▸ **SOURCE PASSAGE**:
Despite being a generally happy child, I always regarded the London Underground as a kind of escape route away from inexpert timepiece stealers and general fuckwittery, and this must be where my lifelong fascination for the tube network comes from.    And it really is genuinely interesting: for a start, Arnos Grove station, tucked away at the top of the Piccadilly Line, has a cat called Spooky living in it.   I think we all suspected as much, but I am now in a position to confirm the rumour.   It was also once claimed that the evil black fumes spewing from Great Portland Street could cure asthma.   This brilliant fib and fine example of defending a hopeless position was made by the owner of the Metropolitan and District Railway, which later became the District Line, against local residents who were about to get his station closed down as a result of soot, steam and filthy carcinogenic smoke billowing about all over the place.   As massive lies go, it is a good one, as yes the fumes could possibly cure asthma, in the same way that eating paper, wearing corduroy espadrilles or habitually dressing like Charles II could all possibly cure asthma, but probably won’t. Still, he got away with it, which is why you don’t have to walk from Baker Street to King’s Cross, and why life expectancy in the otherwise lovely Great Portland Street area was inexplicably low in the late nineteenth century.

I am knee deep in factoids about the tube as a result of researching the new wave of things we’ll be doing in the New Year.    This means I spend a lot of time curled up on comfy sofas and dunking plain chocolate digestives into mugs of Gold Blend, which is pretty much how I envisaged earning a living, rather than all that tiresome arseing about at Camden Lock.   Zena the Warrior Princess is on the telly very quietly, which makes me feel like a fat 90s lesbian, but other than that it is an idyllic caffeine fuelled scene.   On the subject of Camden Lock, it is worth pointing out that this coming weekend won’t be our last one there, after all.   I’ve been astonished that, for an announcement made here on a blog that no one reads on a website that no one knows about and a Facebook group that no-one ever joins, it did seem to generate an unusually large number of emails and phone calls and what have you.   So yes, while the good ship Griefjunkie is definitely leaving the East Yard in the near future, it won’t be this weekend. I reckon we’ll work through January, call it a day there, then come back in five years and do a reunion weekend, like Take That.

▸ **DATA BLOCK**:

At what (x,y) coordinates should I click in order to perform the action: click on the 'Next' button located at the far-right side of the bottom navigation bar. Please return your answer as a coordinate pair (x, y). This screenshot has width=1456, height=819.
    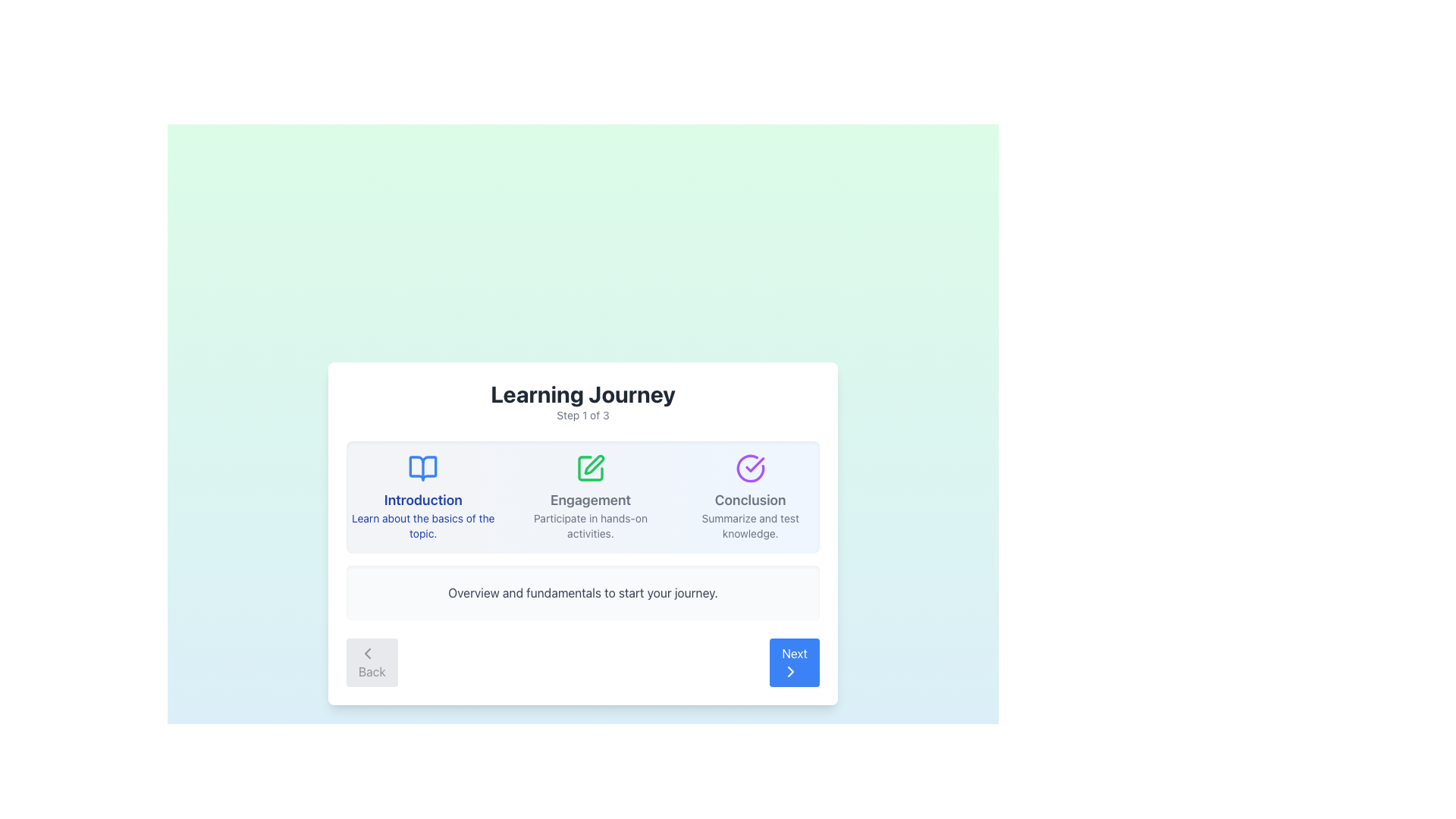
    Looking at the image, I should click on (794, 662).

▸ **GOAL 1**:
Answer these questions from the tube blog post:
(a) What is the name of the cat living at Arnos Grove station?
(b) Which line did the Metropolitan and District Railway later become?
(c) What does the writer dunk into mugs of Gold Blend?
▸ **GOAL 2**:
Decide whether each statement agrees with the tube blog post, answering yes or no and quoting the words that settle it:
(a) Arnos Grove station sits at the top of the Piccadilly Line.
(b) This coming weekend will be the last one at Camden Lock.
(c) The writer expects to keep working at Camden Lock through February.
▸ **GOAL 3**:
Carry the tube blog post on from its final sentence.

▸ **WRITTEN RESPONSE 1**:
(a) Spooky.
(b) The District Line.
(c) Plain chocolate digestives.

▸ **WRITTEN RESPONSE 2**:
(a) Yes: "Arnos Grove station, tucked away at the top of the Piccadilly Line"
(b) No: "this coming weekend won’t be our last one there, after all"
(c) No: "I reckon we’ll work through January, call it a day there"

▸ **WRITTEN RESPONSE 3**:
Right, those links, and a lovely merry Christmas:

Hartley the Hare at the dentist

http://uk.youtube.com/watch?v=70ayM2XqtFY&feature=related

Bagpuss, with the mice on excellent form 3:20 – 4:56, animated by the irreplaceable Oliver Postgate:

http://uk.youtube.com/watch?v=DzI_xAIrg0A&feature=related

2 Comments

  1. rachel

    Dec 21st, 2008
    5:52 am

    Merry Christmas to you, and thanks for the glimpse back into the tender east end childhood of paul. was reading this last night in a drunken haze and really wanted to say ‘i love you, man’ in stereotypical drunken fashion and for almost no specific reason at all.

  2. Paul

    Dec 21st, 2008
    11:22 pm

    Well that’s very kind. It was a rubbish if happy childhood, and quite enjoyable now that I look back on it. If you want to buy a cheap grandfather clock, let me know.

    Merry Christmas to yourself and, come to think of it, all of Lincoln Nebraska.